-- START OF Material for this task --
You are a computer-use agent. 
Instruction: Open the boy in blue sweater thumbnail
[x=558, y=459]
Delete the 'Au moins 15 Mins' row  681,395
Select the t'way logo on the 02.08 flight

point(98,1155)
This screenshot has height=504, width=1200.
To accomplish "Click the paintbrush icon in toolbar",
-- END OF Material for this task --
*To be done*.
Please rename "thumbnail" to "preview image" wherever it appears in the material above, and leave everything else unchanged.

*Written solution*.
You are a computer-use agent. 
Instruction: Open the boy in blue sweater preview image
[x=558, y=459]
Delete the 'Au moins 15 Mins' row  681,395
Select the t'way logo on the 02.08 flight

point(98,1155)
This screenshot has height=504, width=1200.
To accomplish "Click the paintbrush icon in toolbar",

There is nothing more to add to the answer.